┌────────
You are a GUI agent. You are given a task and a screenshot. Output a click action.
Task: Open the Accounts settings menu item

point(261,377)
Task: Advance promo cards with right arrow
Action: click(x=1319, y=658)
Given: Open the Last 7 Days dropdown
└────────
WORK INSTRUCTION:
Repeat the whole listing word for word.

RESPONSE FOR THIS EXERCISE:
You are a GUI agent. You are given a task and a screenshot. Output a click action.
Task: Open the Accounts settings menu item

point(261,377)
Task: Advance promo cards with right arrow
Action: click(x=1319, y=658)
Given: Open the Last 7 Days dropdown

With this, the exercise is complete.